For 2 monsters per character, the DMG benchmark scales much higher than the Lazy Encounter Benchmark. Even when we use the "hard" benchmark at 11th level and above, the Lazy Encounter Benchmark still trails behind the D&D 2024 rules for a higher number of low challenge monsters.
This looks way too hard for me. For example, if you have four 3rd level characters, this guideline pits them against six CR 1 lions which have pack tactics, have +5 to hit, and hit for 14 damage. That feels deadly to me.
When we use the "hard" benchmark, the Lazy Encounter Benchmark is almost perfectly aligned to the D&D 2024 "hard" experience point budget. Keep in mind, the Lazy Encounter "Hard" Benchmark is really hard. That's why we kept it optional.
With one monster per two characters, the 2024 DMG "hard" budget matches almost perfectly with the "normal" Lazy Encounter Benchmark. If we use the "hard" benchmark for the Lazy Encounter Benchmark, it's way higher than the 2024 DMG one.
When we switch to a single monster for four characters, the Lazy Benchmark pulls higher, even in "normal" mode. When we use the "hard" mode, it's way high (80 CRs instead of 25 CRs at level 20)
This table also includes a line for the maximum challenge rating of a single monster according to the Lazy Benchmark which is equal to average character level or 1.5 x average character level at 5th level and above. This line matches almost perfectly to the "hard" experience budget of the 2024 DMG.

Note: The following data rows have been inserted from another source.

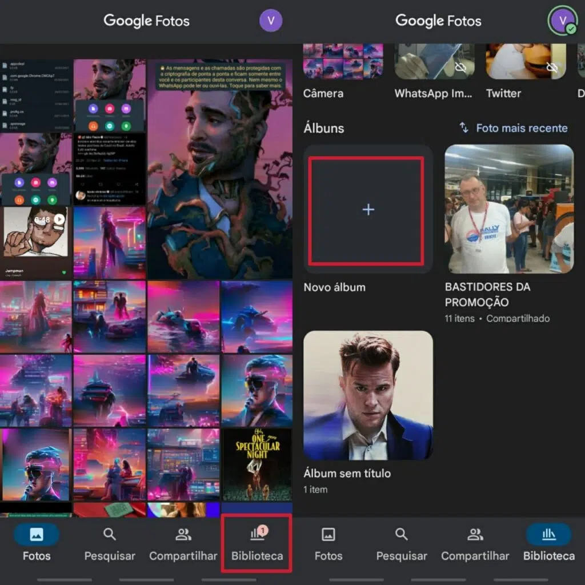Viewport: 585px width, 585px height.
Task: Tap the plus icon to create album
Action: [368, 210]
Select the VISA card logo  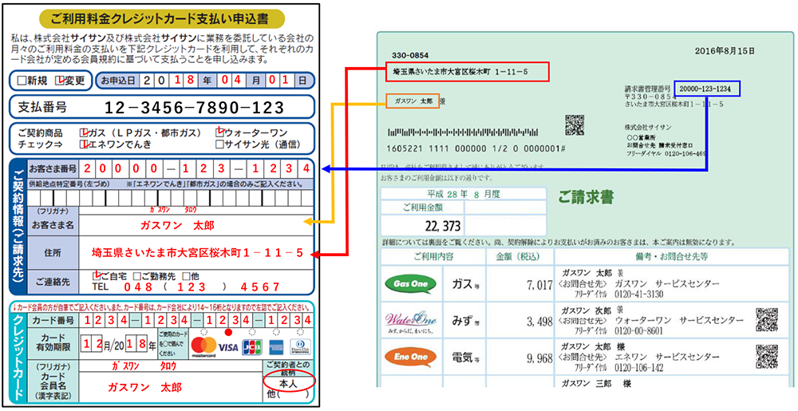[228, 347]
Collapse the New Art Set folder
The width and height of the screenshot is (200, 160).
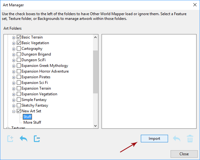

The Lazy Encounter Benchmark accounts for having a single big monster with a hard cap and allows for more lieutenant or minion monsters to protect that big boss. The D&D 2024 DMG encounter guidelines do not. I think single big CR monsters are going to die fast in 2024 D&D playing with these guidelines.
Here the Lazy Encounter Benchmark totally pulls away in both "normal" and "hard" mode. Even at 20th level with six characters, the "hard" version of the 2024 DMG doesn't let characters face a single CR 30 monster.
There's an interesting trick with the D&D 2024 DMG encounter building table. Since it uses experience points instead of challenge ratings, it automatically limits your ability to use single monsters of too high a challenge rating against a given group of characters. For the Lazy Benchmark, we have to add a rule to ensure you don't choose a single monster too high for the characters.
But there's a cost for that advantage – the D&D 2024 DMG rules allows for way more low CR monsters than high CR monsters – potentially producing very dangerous results.
There's a trick for the Lazy Encounter Benchmark as well. Since the Lazy Encounter Benchmark has a maximum cap for a single monster's CR and still has CRs left over, you're incentivized to add more monsters – the best way to ensure a battle stays challenging.
It's nice that the DMG approach caps the maximum CR for a monster, but that budget eats up all the experience points you'd want to spend on monsters to protect that big boss.
I'm glad the 2024 DMG took the approach it took. First, its still a very usable system – far better than the system in the 2014 DMG. Second, it's not like the ones we have in other 5e systems like Tales of the Valiant, Level Up Advanced 5e, or Flee Mortals. So now we have choices – good choices.
That said, I still prefer the Lazy Encounter Benchmark. I'm glad it is mostly in line with the D&D 2024 DMG encounter guidelines so we won't see weird differences at the table depending on which we choose but I think the benchmark is still far easier to use – you can even memorize it.
I think the 2024 DMG guidelines can be misleading for new GMs. It can produce deadly results when using low CR monsters and easy encounters when facing one big monster with no backup. I think scaling with CR works better than scaling with experience points, even when you have to put a maximum cap on monsters.
The Lazy Encounter Benchmark also helps you to improvise combat encounters in a way the DMG guidelines do not. You're not likely to whip up all the exp values of a bunch of monsters during the game but you know how many CR 5 vampire spawns might be too many if you have a Lazy Encounter Benchmark of 18. That's easy.